Dopaminergic dysregulation in mice selectively bred for excessive exercise or obesity

• Published in: Behavioural brain research Vol. 210; no. 2; pp. 155 - 163
• Main Authors: Mathes, Wendy Foulds, Nehrenberg, Derrick L., Gordon, Ryan, Hua, Kunjie, Garland, Theodore, Pomp, Daniel
• Format: Journal Article
• Language: English
• Published: Shannon Elsevier B.V 11.07.2010; Elsevier
• Subjects: Adenylyl Cyclases - genetics; Adenylyl Cyclases - metabolism; Analysis of Variance; Animals; Behavioral psychophysiology; Biogenic Monoamines - metabolism; Biological and medical sciences; Body weight; Body Weight - physiology; Breeding; Chromatography, High Pressure Liquid - methods; Corpus Striatum - metabolism; Dopamine - genetics; Dopamine - metabolism; Dorsal striatum; Female; Fundamental and applied biological sciences. Psychology; Gene expression; Gene Expression Regulation - physiology; Male; Medical sciences; Metabolic diseases; Mice; Mice, Inbred Strains; Microarray; Microfilament Proteins - metabolism; Monoamines; Nerve Tissue Proteins - genetics; Nerve Tissue Proteins - metabolism; Nuclear Proteins - metabolism; Nucleus accumbens; Obesity; Obesity - genetics; Obesity - metabolism; Obesity - mortality; Physical activity; Physical Conditioning, Animal - physiology; Psychology. Psychoanalysis. Psychiatry; Psychology. Psychophysiology; Receptors, Dopamine D1 - genetics; Receptors, Dopamine D1 - metabolism; Receptors, Dopamine D2 - genetics; Receptors, Dopamine D2 - metabolism; Selection, Genetic - physiology; Signal Transduction - genetics; Species Specificity; Vesicular Transport Proteins - genetics; Vesicular Transport Proteins - metabolism; Nucleus accumbens; Physical activity; Body weight; Microarray; Gene expression; Monoamines; Dorsal striatum; Physical exercise; Obesity; Dopamine; Rodentia; Central nervous system; Nutrition disorder; Monoamine; Basal ganglion; Corpus striatum; Catecholamine; Encephalon; Vertebrata; Mammalia; Mouse; Animal; Neurotransmitter; Nutritional status
• ISSN: 0166-4328; 1872-7549
• DOI: 10.1016/j.bbr.2010.02.016

Dysregulation of the dopamine system is linked to various aberrant behaviors, including addiction, compulsive exercise, and hyperphagia leading to obesity. The goal of the present experiments was to determine how dopamine contributes to the expression of opposing phenotypes, excessive exercise and obesity. We hypothesized that similar alterations in dopamine and dopamine-related gene expression may underly obesity and excessive exercise, as competing traits for central reward pathways.

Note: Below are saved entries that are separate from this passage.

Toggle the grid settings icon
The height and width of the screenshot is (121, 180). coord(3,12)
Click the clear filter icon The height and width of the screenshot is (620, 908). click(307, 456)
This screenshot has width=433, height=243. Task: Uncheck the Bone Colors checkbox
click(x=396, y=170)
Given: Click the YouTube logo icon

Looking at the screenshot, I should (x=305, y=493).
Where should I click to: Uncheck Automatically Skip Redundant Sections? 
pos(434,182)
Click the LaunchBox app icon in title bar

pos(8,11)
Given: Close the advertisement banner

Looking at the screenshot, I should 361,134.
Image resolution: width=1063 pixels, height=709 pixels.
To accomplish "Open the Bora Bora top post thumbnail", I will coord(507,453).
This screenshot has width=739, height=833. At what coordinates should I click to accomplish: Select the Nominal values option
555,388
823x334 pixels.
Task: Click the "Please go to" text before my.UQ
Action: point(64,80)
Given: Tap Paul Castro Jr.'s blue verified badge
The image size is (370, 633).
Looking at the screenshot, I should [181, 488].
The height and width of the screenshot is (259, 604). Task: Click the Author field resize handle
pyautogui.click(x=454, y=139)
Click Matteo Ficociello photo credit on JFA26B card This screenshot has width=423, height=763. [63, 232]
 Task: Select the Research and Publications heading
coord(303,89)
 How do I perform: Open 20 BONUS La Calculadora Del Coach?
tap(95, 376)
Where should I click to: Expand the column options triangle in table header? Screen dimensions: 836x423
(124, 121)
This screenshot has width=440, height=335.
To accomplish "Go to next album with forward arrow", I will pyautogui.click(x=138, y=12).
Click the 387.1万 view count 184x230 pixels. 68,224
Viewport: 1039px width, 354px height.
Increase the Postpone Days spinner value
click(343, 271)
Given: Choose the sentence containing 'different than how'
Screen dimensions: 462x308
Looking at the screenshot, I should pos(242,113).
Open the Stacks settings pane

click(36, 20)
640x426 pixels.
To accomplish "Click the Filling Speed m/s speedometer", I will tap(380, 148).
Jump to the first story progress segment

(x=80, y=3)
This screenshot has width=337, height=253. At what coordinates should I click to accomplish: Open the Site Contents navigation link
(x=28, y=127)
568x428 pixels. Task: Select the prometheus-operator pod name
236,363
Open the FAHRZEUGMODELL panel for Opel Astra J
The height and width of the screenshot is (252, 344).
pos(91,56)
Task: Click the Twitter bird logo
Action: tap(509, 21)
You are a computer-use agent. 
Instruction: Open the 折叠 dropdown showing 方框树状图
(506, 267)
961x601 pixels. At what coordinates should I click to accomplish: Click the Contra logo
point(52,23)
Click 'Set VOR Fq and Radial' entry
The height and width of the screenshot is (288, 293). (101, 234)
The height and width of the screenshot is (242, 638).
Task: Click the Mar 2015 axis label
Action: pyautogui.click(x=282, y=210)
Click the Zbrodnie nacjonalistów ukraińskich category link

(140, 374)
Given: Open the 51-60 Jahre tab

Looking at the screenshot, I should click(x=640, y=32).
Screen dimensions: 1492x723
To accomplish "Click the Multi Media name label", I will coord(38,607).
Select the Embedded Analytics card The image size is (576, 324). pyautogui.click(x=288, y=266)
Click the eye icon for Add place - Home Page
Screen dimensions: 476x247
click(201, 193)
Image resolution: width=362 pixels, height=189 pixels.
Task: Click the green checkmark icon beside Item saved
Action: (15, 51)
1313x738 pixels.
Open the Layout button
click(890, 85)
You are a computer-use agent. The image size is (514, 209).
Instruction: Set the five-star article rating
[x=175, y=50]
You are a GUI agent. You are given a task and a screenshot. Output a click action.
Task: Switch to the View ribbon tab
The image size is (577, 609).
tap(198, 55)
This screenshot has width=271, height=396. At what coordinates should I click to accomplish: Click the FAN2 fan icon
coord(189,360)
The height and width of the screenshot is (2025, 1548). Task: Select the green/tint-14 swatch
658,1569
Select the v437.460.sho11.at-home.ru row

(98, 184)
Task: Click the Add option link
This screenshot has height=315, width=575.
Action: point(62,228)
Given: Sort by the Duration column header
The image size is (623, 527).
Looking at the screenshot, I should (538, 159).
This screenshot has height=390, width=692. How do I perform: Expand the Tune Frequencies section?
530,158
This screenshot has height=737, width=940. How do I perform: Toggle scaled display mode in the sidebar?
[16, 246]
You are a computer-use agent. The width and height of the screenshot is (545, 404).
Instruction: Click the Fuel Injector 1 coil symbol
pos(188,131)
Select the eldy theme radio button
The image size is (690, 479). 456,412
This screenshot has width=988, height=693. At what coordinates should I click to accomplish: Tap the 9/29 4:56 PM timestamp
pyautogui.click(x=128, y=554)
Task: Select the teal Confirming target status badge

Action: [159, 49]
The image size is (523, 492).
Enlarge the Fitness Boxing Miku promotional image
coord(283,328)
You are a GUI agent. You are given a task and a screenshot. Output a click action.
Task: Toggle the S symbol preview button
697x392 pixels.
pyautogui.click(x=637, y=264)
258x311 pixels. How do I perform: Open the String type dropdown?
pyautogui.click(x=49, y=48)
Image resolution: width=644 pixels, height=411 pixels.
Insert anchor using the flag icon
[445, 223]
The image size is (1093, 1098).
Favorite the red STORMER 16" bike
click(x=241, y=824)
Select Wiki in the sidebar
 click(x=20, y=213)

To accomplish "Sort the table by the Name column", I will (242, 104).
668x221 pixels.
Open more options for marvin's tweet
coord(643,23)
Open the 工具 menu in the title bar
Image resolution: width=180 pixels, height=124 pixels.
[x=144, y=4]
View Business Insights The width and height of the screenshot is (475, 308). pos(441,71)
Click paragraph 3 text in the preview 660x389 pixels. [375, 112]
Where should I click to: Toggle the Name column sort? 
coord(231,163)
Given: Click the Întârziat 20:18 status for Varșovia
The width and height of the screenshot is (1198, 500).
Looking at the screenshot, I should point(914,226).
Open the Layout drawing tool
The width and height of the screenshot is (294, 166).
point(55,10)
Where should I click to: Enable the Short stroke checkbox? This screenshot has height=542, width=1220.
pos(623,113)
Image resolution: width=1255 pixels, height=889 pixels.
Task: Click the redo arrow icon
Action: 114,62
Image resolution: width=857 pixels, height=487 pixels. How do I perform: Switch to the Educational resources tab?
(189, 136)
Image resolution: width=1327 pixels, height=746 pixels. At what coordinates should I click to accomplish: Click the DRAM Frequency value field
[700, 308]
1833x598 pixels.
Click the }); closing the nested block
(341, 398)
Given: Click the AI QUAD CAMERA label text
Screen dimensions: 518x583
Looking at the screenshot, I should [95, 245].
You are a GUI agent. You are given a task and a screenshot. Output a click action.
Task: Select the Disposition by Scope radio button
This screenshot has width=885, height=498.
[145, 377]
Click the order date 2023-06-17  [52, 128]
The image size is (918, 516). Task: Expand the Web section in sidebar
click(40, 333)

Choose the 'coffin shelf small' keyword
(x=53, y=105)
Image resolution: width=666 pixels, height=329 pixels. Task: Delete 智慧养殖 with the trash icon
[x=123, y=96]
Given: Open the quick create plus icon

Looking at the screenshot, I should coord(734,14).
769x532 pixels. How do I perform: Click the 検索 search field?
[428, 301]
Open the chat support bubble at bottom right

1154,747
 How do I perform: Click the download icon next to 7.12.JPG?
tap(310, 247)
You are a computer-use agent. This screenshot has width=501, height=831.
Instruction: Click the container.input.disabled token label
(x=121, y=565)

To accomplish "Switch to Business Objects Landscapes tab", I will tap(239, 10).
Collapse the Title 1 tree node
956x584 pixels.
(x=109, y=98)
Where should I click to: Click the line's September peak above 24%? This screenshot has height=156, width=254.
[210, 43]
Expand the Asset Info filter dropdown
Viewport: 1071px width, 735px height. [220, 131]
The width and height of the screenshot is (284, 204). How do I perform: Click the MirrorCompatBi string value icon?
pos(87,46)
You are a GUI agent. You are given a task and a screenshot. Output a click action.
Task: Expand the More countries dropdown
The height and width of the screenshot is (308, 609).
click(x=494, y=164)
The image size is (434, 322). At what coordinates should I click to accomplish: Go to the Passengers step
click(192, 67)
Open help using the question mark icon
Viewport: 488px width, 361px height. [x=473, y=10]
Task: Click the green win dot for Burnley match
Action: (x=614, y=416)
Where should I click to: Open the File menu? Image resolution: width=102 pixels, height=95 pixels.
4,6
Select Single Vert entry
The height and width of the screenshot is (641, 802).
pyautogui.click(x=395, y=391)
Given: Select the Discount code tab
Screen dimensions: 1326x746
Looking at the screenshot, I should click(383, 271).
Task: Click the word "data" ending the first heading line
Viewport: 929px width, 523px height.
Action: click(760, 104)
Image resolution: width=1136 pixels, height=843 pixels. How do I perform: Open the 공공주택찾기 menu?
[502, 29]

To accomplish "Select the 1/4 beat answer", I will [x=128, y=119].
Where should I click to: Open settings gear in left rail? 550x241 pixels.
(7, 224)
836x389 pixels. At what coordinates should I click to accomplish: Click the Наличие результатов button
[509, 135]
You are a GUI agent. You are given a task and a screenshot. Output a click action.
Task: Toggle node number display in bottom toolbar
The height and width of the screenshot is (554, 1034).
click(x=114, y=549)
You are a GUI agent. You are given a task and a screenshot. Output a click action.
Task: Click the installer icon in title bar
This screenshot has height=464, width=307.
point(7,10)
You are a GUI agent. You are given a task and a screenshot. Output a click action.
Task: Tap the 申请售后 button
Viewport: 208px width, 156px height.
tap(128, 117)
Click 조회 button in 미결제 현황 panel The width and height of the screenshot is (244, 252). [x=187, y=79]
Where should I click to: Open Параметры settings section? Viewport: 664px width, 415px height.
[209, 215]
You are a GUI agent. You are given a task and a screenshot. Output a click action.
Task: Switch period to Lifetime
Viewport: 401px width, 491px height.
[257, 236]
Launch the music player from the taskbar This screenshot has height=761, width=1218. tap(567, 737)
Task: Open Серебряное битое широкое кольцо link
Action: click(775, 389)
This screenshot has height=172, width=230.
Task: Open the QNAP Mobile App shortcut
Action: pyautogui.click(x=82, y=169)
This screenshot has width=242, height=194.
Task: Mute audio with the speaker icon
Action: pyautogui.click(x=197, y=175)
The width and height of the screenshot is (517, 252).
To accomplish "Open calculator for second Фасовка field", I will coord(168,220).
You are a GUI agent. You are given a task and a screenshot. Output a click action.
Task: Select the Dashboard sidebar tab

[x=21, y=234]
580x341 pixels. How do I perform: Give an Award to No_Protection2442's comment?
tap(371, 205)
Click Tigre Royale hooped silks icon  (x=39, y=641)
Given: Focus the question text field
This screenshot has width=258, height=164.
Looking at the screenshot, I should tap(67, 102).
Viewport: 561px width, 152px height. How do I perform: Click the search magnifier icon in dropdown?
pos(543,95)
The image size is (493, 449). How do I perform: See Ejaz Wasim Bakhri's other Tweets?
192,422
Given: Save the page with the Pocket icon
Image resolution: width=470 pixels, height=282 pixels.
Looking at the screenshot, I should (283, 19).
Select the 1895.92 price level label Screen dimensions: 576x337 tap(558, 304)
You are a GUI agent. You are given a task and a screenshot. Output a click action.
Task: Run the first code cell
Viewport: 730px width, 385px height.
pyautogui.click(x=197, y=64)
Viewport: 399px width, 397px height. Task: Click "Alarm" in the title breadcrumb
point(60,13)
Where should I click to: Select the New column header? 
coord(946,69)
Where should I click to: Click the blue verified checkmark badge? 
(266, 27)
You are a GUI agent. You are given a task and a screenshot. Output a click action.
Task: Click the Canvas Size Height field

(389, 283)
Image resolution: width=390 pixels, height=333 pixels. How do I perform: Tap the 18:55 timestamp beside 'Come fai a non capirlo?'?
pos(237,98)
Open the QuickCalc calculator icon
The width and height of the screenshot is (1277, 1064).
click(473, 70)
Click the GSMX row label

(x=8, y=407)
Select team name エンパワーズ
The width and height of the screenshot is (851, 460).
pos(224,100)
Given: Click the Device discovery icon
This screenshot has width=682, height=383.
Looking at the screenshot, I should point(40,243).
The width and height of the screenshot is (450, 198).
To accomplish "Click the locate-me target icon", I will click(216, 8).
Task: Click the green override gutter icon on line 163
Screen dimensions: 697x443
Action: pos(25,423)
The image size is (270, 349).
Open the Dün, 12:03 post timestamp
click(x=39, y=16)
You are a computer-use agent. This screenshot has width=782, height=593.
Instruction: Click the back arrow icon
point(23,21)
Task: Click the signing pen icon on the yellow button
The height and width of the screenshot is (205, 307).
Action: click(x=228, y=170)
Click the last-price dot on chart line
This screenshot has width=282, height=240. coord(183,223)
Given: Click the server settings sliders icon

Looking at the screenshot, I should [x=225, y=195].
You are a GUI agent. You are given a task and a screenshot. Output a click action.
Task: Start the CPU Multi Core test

Moreover, we hypothesized that selective breeding for high levels of exercise or obesity may have influenced genetic variation controlling these pathways, manifesting as opposing complex traits. Dopamine, dopamine-related peptide concentrations, and gene expression were evaluated in dorsal striatum (DS) and nucleus accumbens (NA) of mice from lines selectively bred for high rates of wheel running (HR) or obesity (M16), and the non-selected ICR strain from which these lines were derived. HPLC analysis showed significantly greater neurotransmitter concentrations in DS and NA of HR mice compared to M16 and ICR. Microarray analysis showed significant gene expression differences between HR and M16 compared to ICR in both brain areas, with changes revealed throughout the dopamine pathway including D1 and D2 receptors, associated G-proteins (e.g., Golf), and adenylate cyclase (e.g., Adcy5). The results suggest that similar modifications within the dopamine system may contribute to the expression of opposite phenotypes in mice, demonstrating that alterations within central reward pathways can contribute to both obesity and excessive exercise.